L’avocat de Siddick Chady, Me Saïd Toorbuth, a présenté ses arguments dans le cadre de la motion de radiation des charges logées lors de la comparution de l’ancien Chairman de la Mauritius Port Authority (MPA) et de l’ancien directeur général de cet organisme, Prakash Maunthrooa, en Cour intermédiaire hier, dans le cadre du procès qui leur est intenté respectivement pour corruption et entente délictueuse. Me Toorbuth estime que la Cour devrait rayer le procès contre son client « car il n’y a aucune preuve qui le lie au chef d’accusation porté contre lui ». « The Prosecution is trying to obtain a conviction at all cost in this case » a-t-il soutenu. N’étant pas en Cour hier, Me Roshi Badhain, qui s’était joint à cette motion, devra présenter ses arguments le 27 novembre.
Lors de sa plaidoirie, Me Toorbuth a rappelé les événements entourant cette affaire et soutenu qu’elle prenait sa source de la publication d’un article de presse et d’une copie d’un fax portant des allégations contre Siddick Chady. Par la suite, a-t-il ajouté, la police s’est rendue à l’étranger pour enquêter et les deux Néerlandais Jan Cornelius Haak et Antonius Theodorus Johannes Wilhelmus de Goede ont obtenu l’immunité du DPP pour témoigner dans cette affaire. Cependant, a fait ressortir l’homme de loi, ils ne se sont jamais présentés en Cour. « There is no longer a case but the Prosecution is willing to proceed », a-t-il dit. À cet effet, l’avocat de Siddick Chady a soutenu que son client sera privé d’un procès juste et équitable, car la Cour n’aura jamais l’occasion d’écouter ces témoins. Me Toorbuth a par ailleurs fait ressortir que, jusqu’à présent, la Poursuite n’a jamais appelé les enquêteurs à témoigner sur cette affaire alors que leurs témoignages relèvent d’une grande importance. « They are in Mauritius and yet they haven’t come. This case has lasted too many years, one more would be too much », dit-il.
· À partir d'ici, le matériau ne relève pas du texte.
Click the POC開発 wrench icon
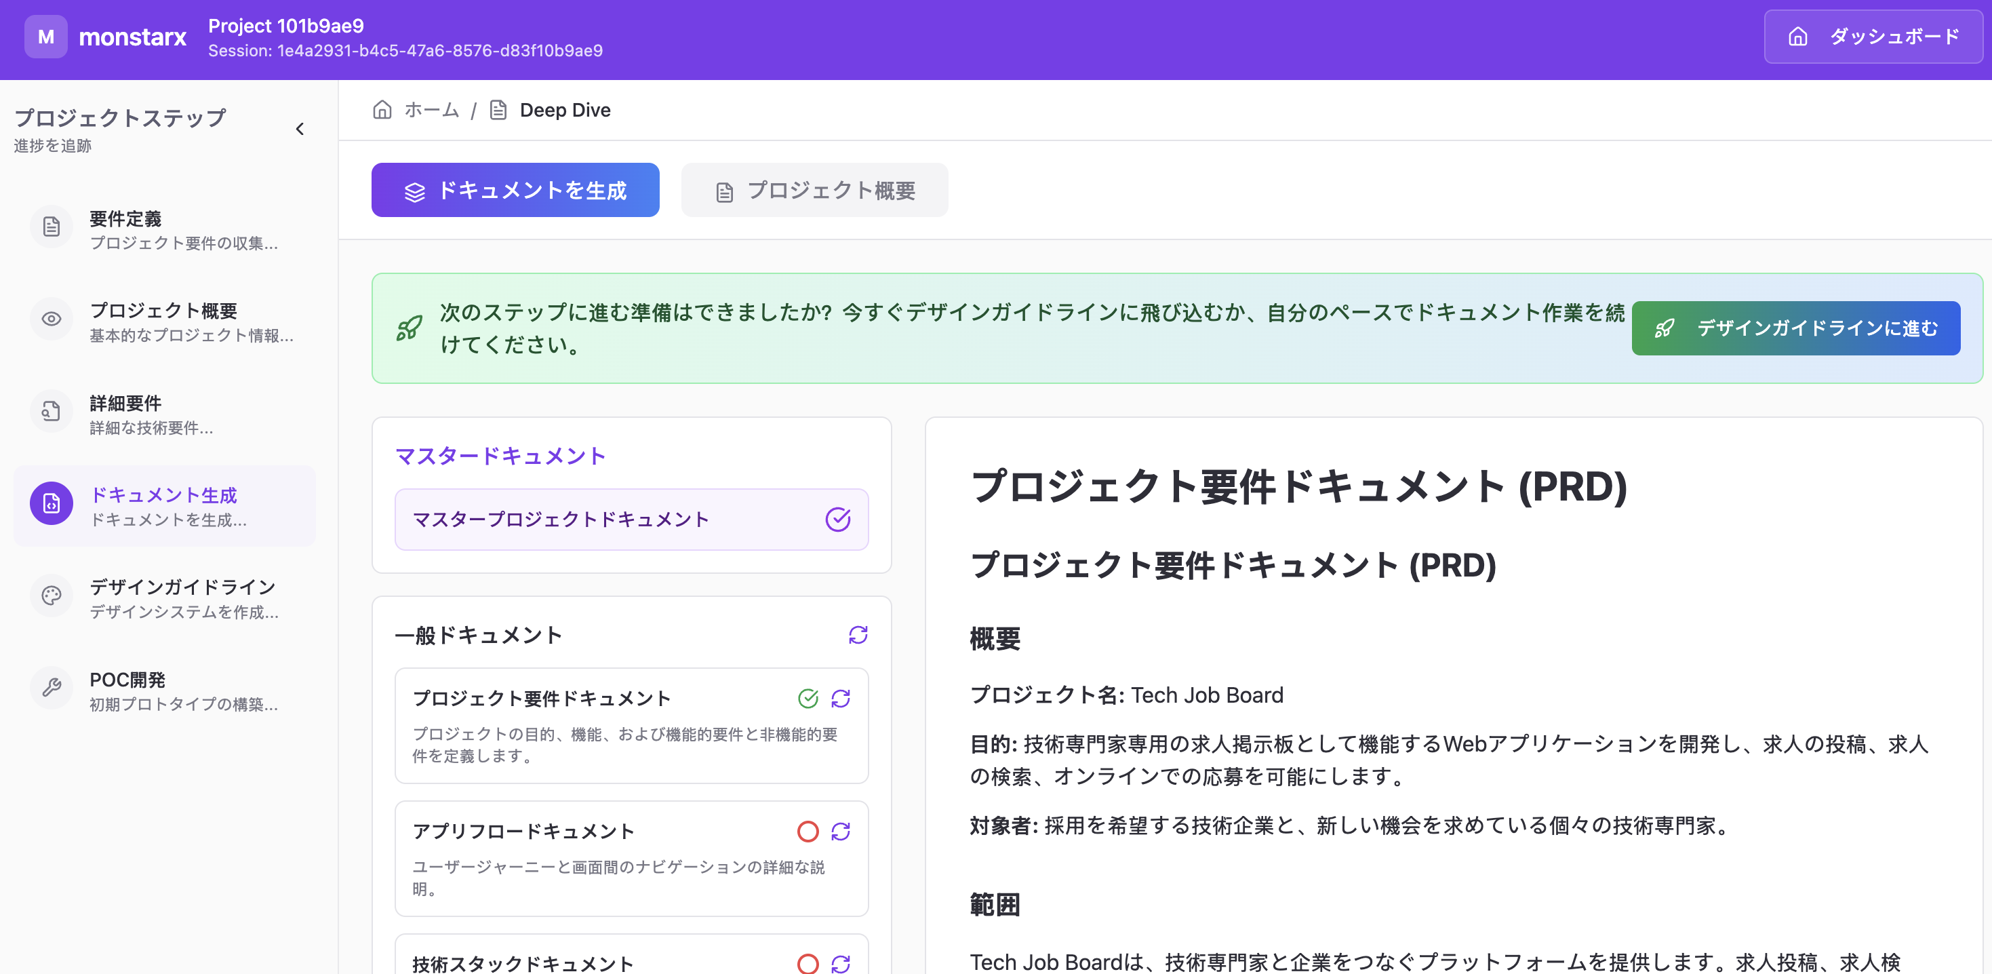The width and height of the screenshot is (1992, 974). (51, 687)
Selon l’homme de loi, les preuves présentées par la Poursuite ne lient pas son client au chef d’accusation porté contre lui. Il a de plus signifié que les accusateurs, les témoins néerlandais, ne viendront pas à Maurice afin d’être confrontés à son client dans le cadre de ce procès.
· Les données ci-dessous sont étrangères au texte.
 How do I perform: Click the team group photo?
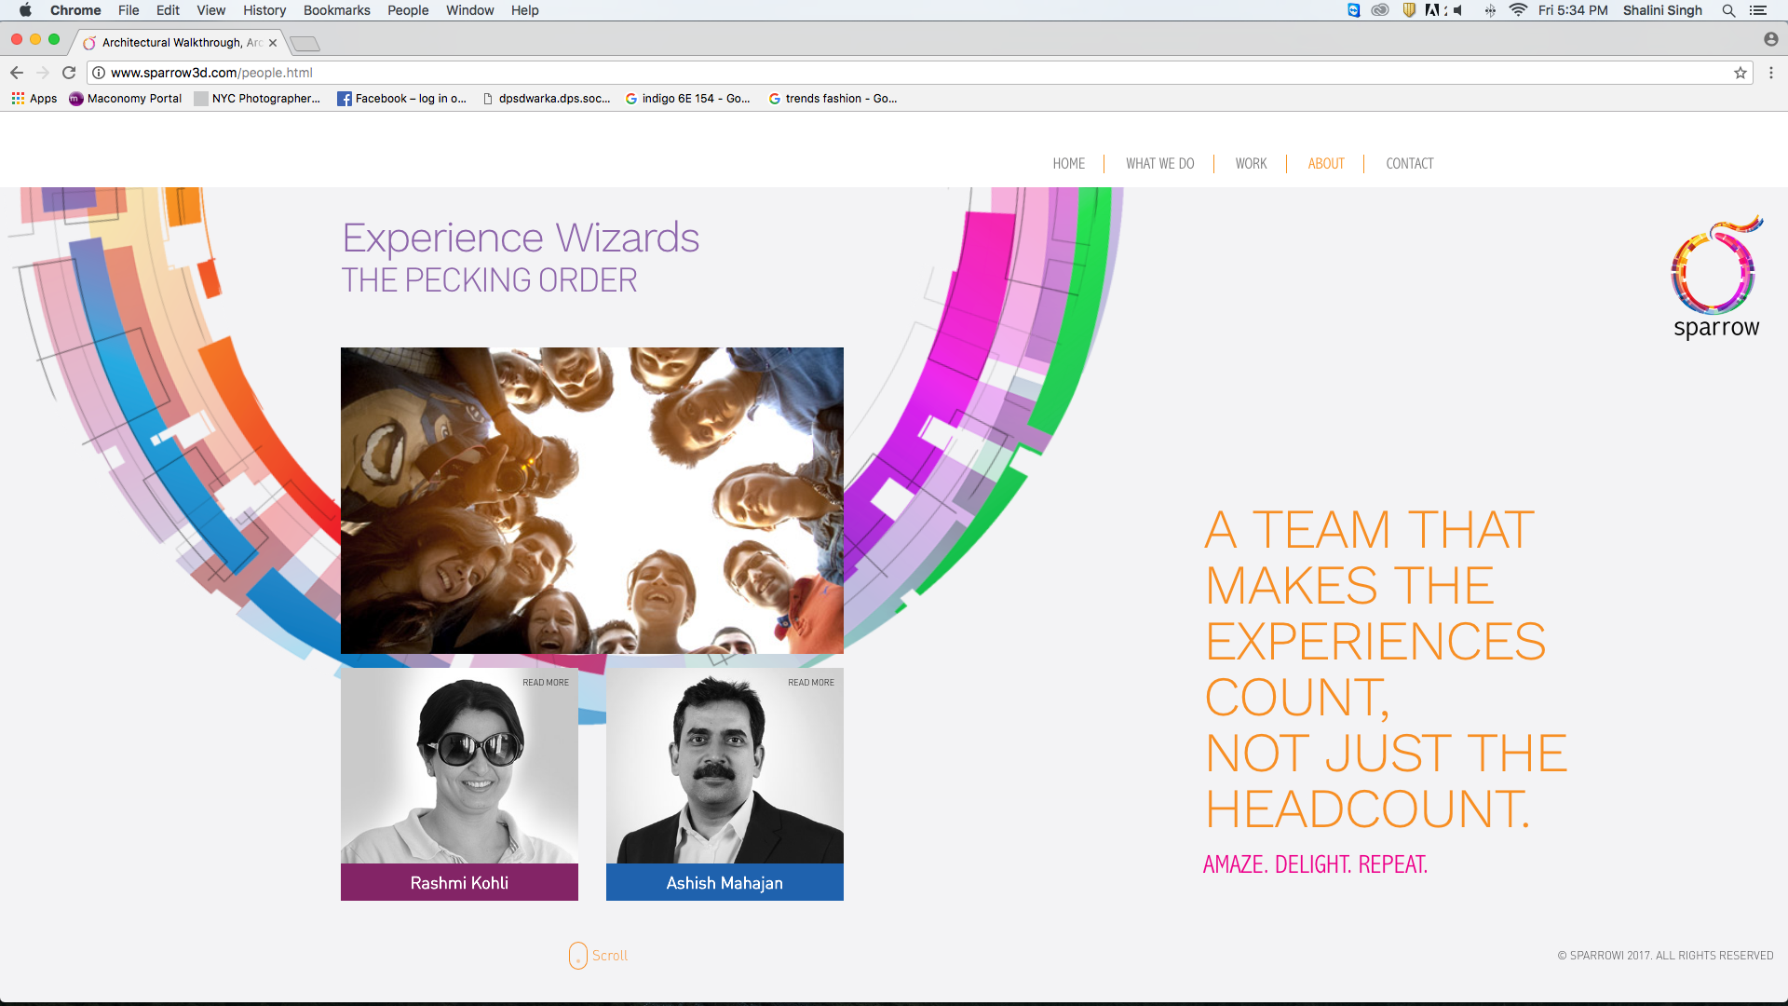tap(592, 500)
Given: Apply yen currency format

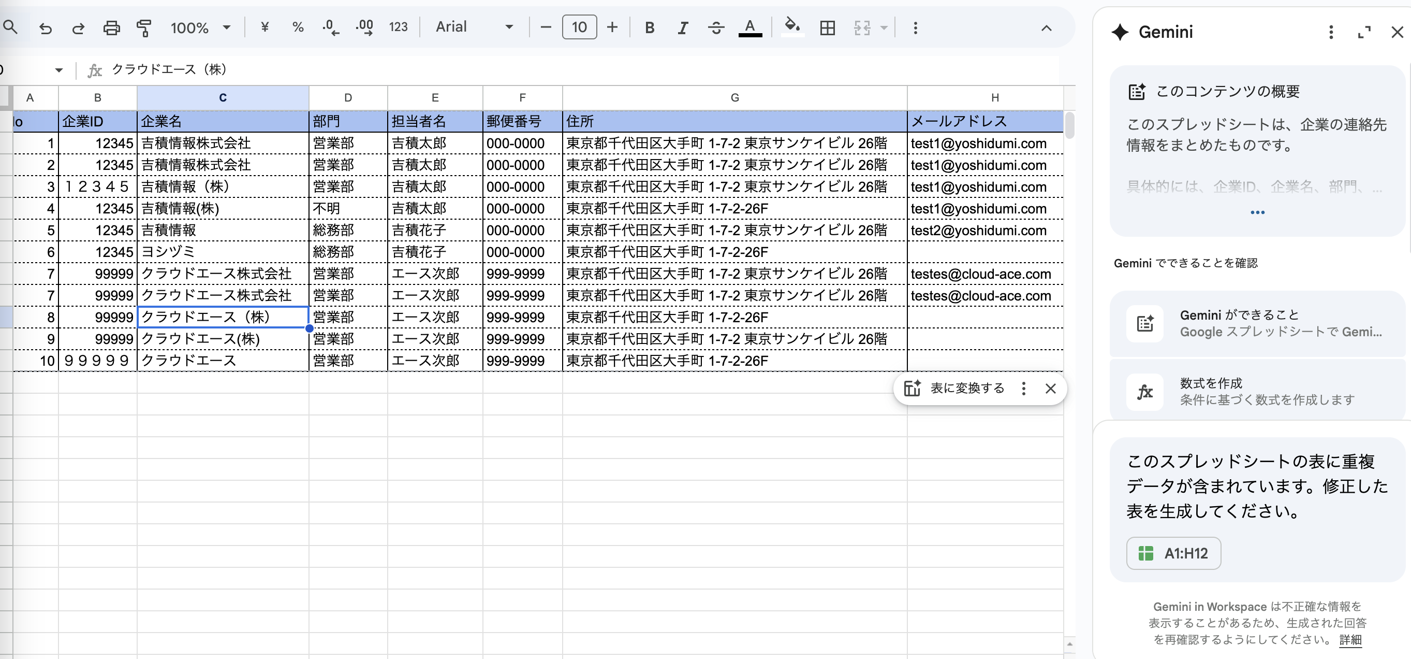Looking at the screenshot, I should pyautogui.click(x=265, y=27).
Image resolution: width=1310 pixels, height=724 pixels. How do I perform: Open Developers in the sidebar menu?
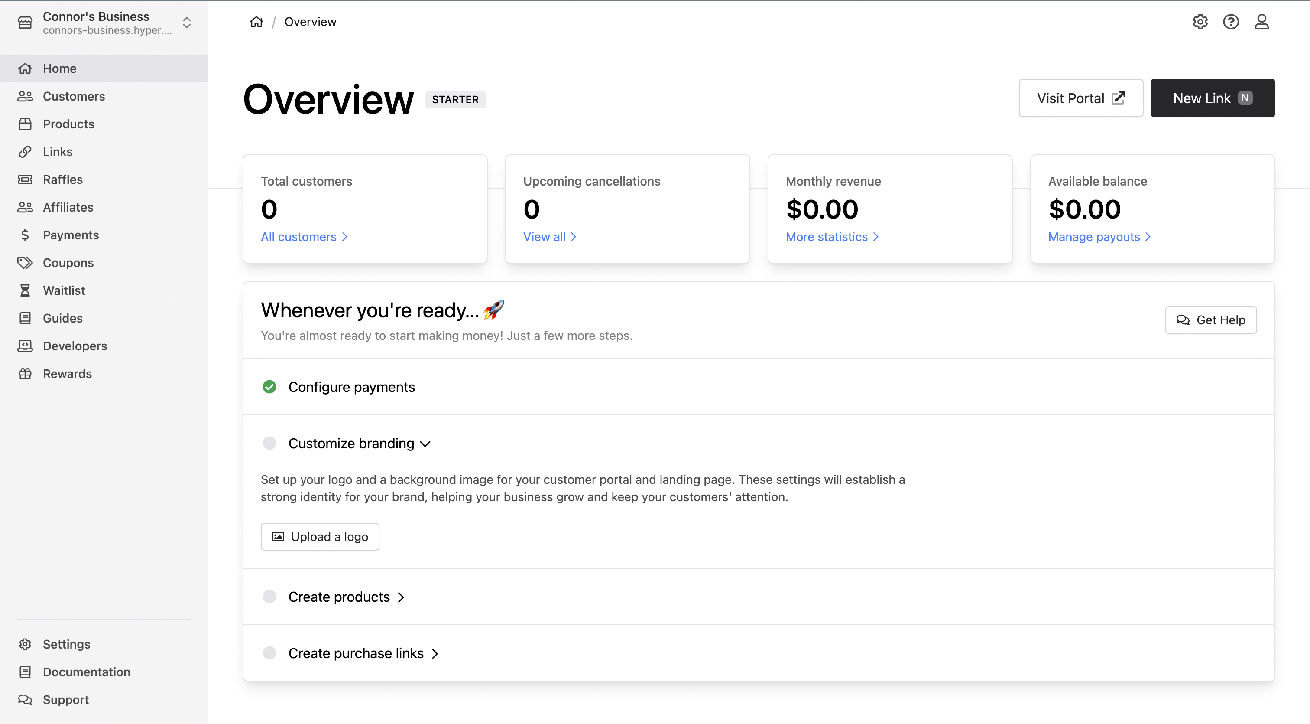(x=75, y=346)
Me Roshi Badhain, qui défend les intérêts de Prakash Maunthrooa, s’est joint à la motion, ajoutant « that the Prosecution is trying to obtain a conviction at all cost in this case ». Me Rishi Hurdowar, qui représente le ministère public, avait objecté à la motion. L’affaire sera de nouveau appelée le 27 novembre. Avant de quitter la Cour, Siddick Chady l’en a informé qu’il sera candidat aux prochaines élections et a demandé si son va-et-vient à la Cour durant cette période ne lui portera pas préjudice. La magistrate Wendy Rangan a répondu qu’il était de son devoir d’honorer ses convocations et que c’était à son avocat de faire une motion dans ce sens en cas de difficultés.
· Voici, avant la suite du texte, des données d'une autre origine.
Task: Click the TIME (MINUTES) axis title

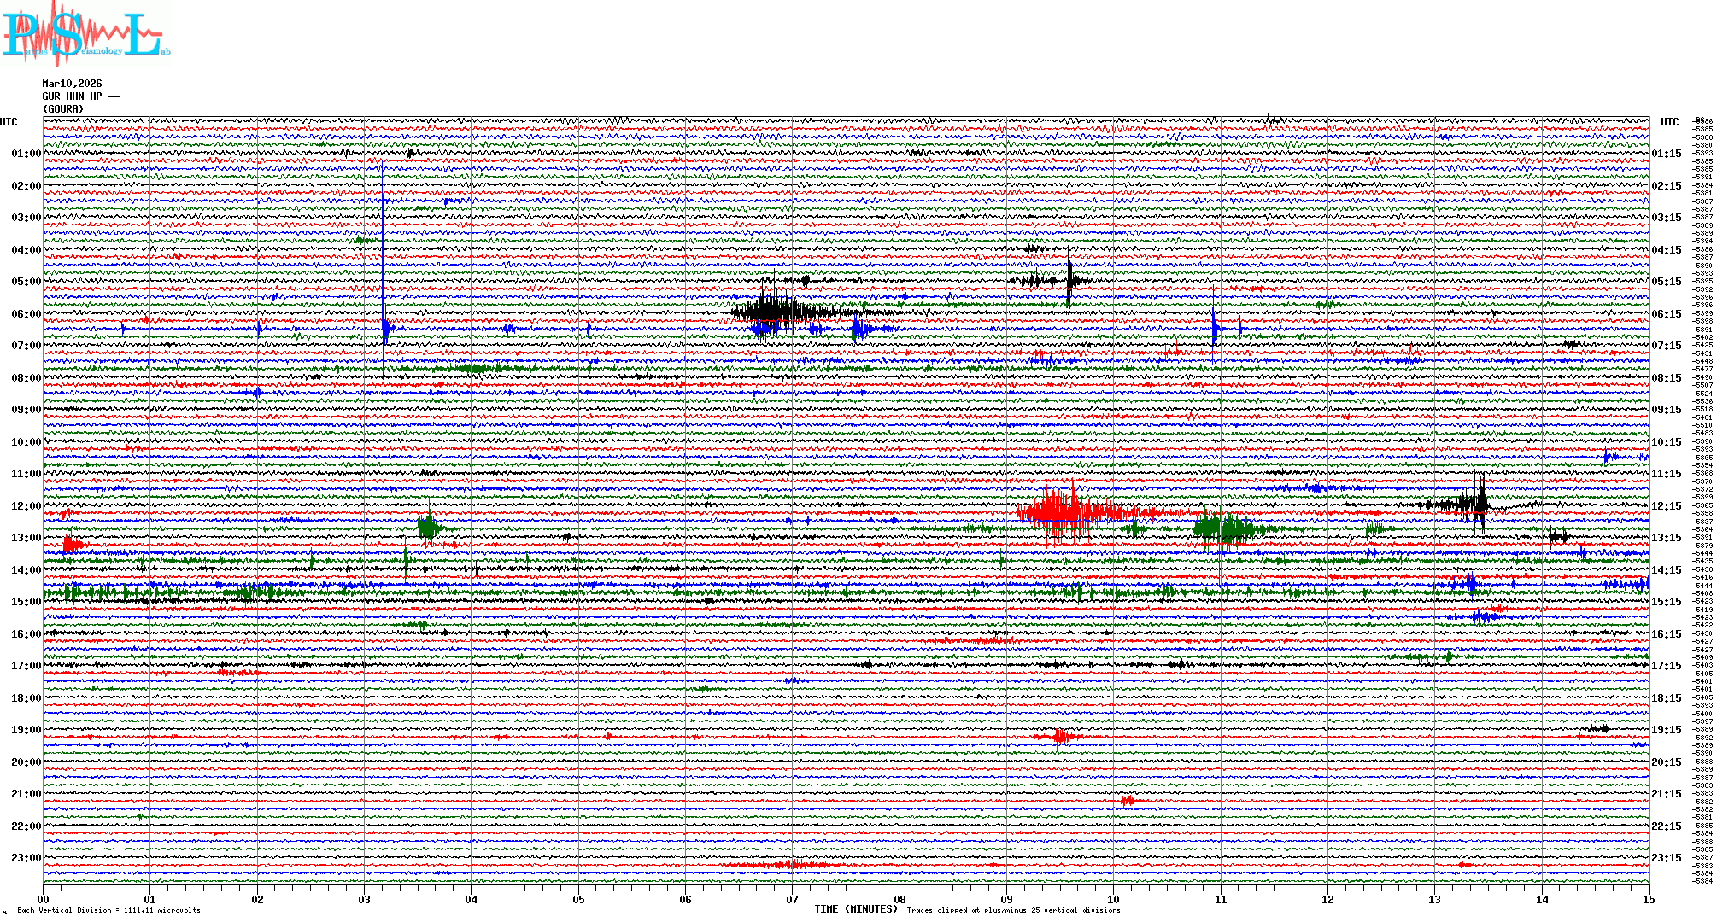Action: pos(856,909)
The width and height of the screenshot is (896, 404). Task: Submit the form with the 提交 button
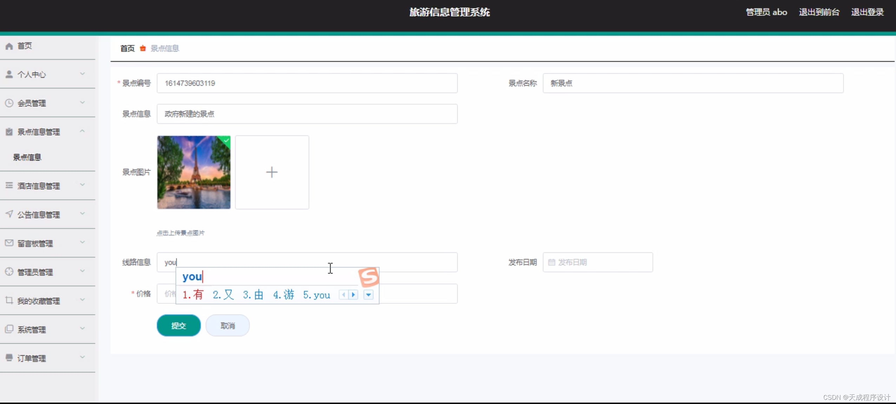pos(178,325)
Pour rappel, Siddick Chady et Prakash Maunthrooa sont poursuivis respectivement pour corruption et entente délictueuse. L’État reproche à Siddick Chady (ancien député et ministre travailliste) d’avoir « utilisé son poste d’officier public pour obtenir une gratification », en violation de la Prevention and Corruption Act (POCA). Prakash Maunthrooa (ancien directeur général de la MPA) est quant à lui accusé d’« aiding and abetting the author of a crime », soit d’avoir organisé une rencontre entre Siddick Chady et Pieter Boer pour que celui-ci bénéficie d’une gratification.